LANNY GARLANDThe Alchemist |
"I know I have been an artist. This talent is my gift and I have been fortunate to have good teachers to nurture and encourage its development. With the gift of artistic talent comes a responsibility to use it, share it, and to pass it along.
This is my passion."
Studies in art and design in California and Mexico provided a background for my first paid position in retail advertising and visual merchandising. Graphics created for Pasadena Playhouse led to set design and construction for Theatre Americana and from there to CBS Studios in Hollywood as a scenic artist (IATSE).
Theatre changed my life forever and dramatically influenced my work. the discipline to meet deadlines and the "instant feedback" from my peers strengthened my resolve to pursue projects that recognize hard work and reward excellence.

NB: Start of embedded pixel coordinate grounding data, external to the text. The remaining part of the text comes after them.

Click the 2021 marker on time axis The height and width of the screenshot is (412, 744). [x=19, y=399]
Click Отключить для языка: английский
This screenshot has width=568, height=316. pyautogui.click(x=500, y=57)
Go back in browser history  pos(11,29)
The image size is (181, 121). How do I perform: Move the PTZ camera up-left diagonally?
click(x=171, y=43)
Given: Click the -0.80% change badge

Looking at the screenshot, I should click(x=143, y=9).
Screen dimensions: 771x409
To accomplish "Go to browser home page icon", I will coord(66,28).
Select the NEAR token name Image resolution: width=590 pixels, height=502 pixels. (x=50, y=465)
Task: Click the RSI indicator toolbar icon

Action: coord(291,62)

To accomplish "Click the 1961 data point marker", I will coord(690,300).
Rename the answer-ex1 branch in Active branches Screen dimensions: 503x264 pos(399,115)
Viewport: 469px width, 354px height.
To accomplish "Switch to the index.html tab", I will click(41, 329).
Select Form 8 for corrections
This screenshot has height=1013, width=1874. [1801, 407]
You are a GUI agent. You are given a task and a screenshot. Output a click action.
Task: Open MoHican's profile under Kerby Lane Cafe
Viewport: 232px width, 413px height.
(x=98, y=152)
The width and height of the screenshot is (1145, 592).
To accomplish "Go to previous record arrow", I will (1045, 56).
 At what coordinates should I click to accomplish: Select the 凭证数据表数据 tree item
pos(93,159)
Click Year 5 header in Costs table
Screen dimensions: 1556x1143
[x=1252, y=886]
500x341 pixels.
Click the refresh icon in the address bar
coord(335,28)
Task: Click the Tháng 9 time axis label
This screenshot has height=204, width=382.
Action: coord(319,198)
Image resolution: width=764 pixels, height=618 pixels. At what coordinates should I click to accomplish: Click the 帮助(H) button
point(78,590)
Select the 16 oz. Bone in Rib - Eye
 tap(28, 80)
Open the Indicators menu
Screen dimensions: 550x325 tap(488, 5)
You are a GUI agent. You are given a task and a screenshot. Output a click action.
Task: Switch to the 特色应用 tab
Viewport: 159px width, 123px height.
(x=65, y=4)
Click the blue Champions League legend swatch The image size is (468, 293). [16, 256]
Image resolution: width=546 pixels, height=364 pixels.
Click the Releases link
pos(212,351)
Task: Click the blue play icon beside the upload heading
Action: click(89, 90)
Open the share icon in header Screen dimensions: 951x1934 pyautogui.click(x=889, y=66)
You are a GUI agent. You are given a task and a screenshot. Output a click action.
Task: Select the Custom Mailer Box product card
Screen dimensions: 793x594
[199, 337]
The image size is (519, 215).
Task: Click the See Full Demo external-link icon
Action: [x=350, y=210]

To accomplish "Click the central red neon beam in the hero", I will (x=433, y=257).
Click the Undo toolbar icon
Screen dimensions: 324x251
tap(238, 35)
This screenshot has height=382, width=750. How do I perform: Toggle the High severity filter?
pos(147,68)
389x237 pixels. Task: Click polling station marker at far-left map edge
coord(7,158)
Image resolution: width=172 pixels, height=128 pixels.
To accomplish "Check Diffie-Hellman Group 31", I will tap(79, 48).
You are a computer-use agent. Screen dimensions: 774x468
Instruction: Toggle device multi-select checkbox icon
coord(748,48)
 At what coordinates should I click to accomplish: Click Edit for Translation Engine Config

After more than thirty years as a freelance designer, I have completed a wide range of projects for local, national, and international clients. Being an independent fine artist and designer/craftsman, I am able to choose my projects and divide my time between my own art and volunteer work in the area of arts education and cultural exchange. As a founding member of the Kunming Committee of Denver Sister Cities International, I produced several cultural exchange programs in the arts. These led to "Visiting Artist" programs for the Denver School of the Arts. Among these projects were:
The Tabor Center Jazz/DSA Show
The National Christmas tree Pageant for Peace
DSA/Pirate Gallery "Dia de los Muertos" Show
Chair of the Visual Arts for the Boulder Philharmonic Summer Arts Camp
"Art reach" National Student Arts program
Since Moving to Patzccuaro, Michoacán I have continued doing design work; painting murals, installing interiors, creating site-specific works for a number of clients, as well as creating original pieces in my studio.
The turbulent times of the turn of the century brought about many changes in the world, one of which was certainly the way in which artists and their audiences looked at Art. Picasso and Braque were in Paris at the same time and were independently working on what was to become known as Cubism. Of the three accepted categories of Cubism: primitive, analytic and synthetic, it is the latter that is of the most interest to us for the sake of setting the stage for the works of this show. Both Picasso and Braque began using actual textures in their collages. these were obtained from such diverse elements as rope, oil cloth, newspaper and other elements. This was one of the humble beginnings of what was to become known as "Found Object" Art.
Another practitioner of "found Object" work was Marcel DuChamp with what he called "Ready Mades". Possibly his most famous work in that area was the urinal which he turned upside down and placed on the wall declaring that it was indeed art because he recognized it as such and therefore it simply "was", existing for its own sake.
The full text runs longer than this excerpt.